● **SOURCE EXTRACT**:
Several of you bought Hamilton Beach food processors after we identified their BPA status; this food processor was the most popular, and is frequently on sale for around 25% off. We had never (and still have never) used Hamilton Beach products, so we'd really like to know: If you bought this, how has it performed?

ZRecs visitors also dropped some Benjamins on a Beaba Babycook, which we are currently testing for review; a few BabyBjorn Travel Cribs, which we loved but balked at the price of; and several Britax car seats - a Roundabout and two Boulevards. (Compare this with 18 Britax seat sales we tracked during their last semi-annual sale, and a bunch of Frontiers that sold after our in-depth comparison between it and its competition.) Any thoughts on these, users of very nice expensive products?

Interesting Baby Gear, Toys, Books, and Music You Bought


We'll skip the random items you added to your shopping carts to get free shipping or the really nice things that are totally non-kid-related that you clearly purchased through ZRecs to help give us a boost (thanks for that, by the way) and focus on a few on-topic purchases that caught our eye.

A couple of you picked up KidCo Adhesive Mount Magnet Locks, just the kind of product that usually makes our eyes glaze over. But these are a really great idea, a step above the kinds of cabinet locks we used with Z. A few reviews on Amazon seemed frustratingly surprised by the lack of keys in the set (yes, you have to buy the keys and locks separately) but I suspect the reason for this is that you just keep a couple of the keys around and use them for all the locks, which means you'd want to buy the locks separately. So if you bought or have used these, we really want to know: Do these work as well as you'd hoped?

Plan Toys has a really cute toddler pounding toy (they call it the Punch and Drop), with balls you knock into a box, and a couple of you purchased it, although we had never mentioned it.

We love almost every Plan Toy product we've handled (with one disappointing exception). The natural dyes they use, the way they sand stuff down, and the way they incorporate any other materials needed to enhance a product - in the case of this wooden toy, it looks like they have plastic or rubber seals that give the balls a resting place and provide some friction for pounding - is really top-notch. This design in particular makes a lot more sense than the wood-on-wood pounding of standard tool-bench style pounders - it's just so hard to get the wooden pegs and holes to match up at just the point of friction, and then they swell or shrink in different climates. We like the look of this toy almost as much as we like Plan Toys' Hammer Balls set, which is truly the standard-setter for this type of toy as far a we're concerned.

Someone also bought Plan Toys' Shape and Sort It Out set, which looks like a really nice version of a cheap Melissa & Doug version of the toy we had when Z was an infant and toddler.

● **YOUR OBJECTIVE**: Please quote the baby gear post, everything from "Plan Toys has" down to "never mentioned it.". The listing after this has no connection to the baby gear post.

● **DATASET CONTENT**:
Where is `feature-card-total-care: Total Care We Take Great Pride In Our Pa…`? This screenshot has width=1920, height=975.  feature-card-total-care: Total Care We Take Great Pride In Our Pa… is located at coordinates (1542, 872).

● **RESULT FOR THIS EXERCISE**:
Plan Toys has a really cute toddler pounding toy (they call it the Punch and Drop), with balls you knock into a box, and a couple of you purchased it, although we had never mentioned it.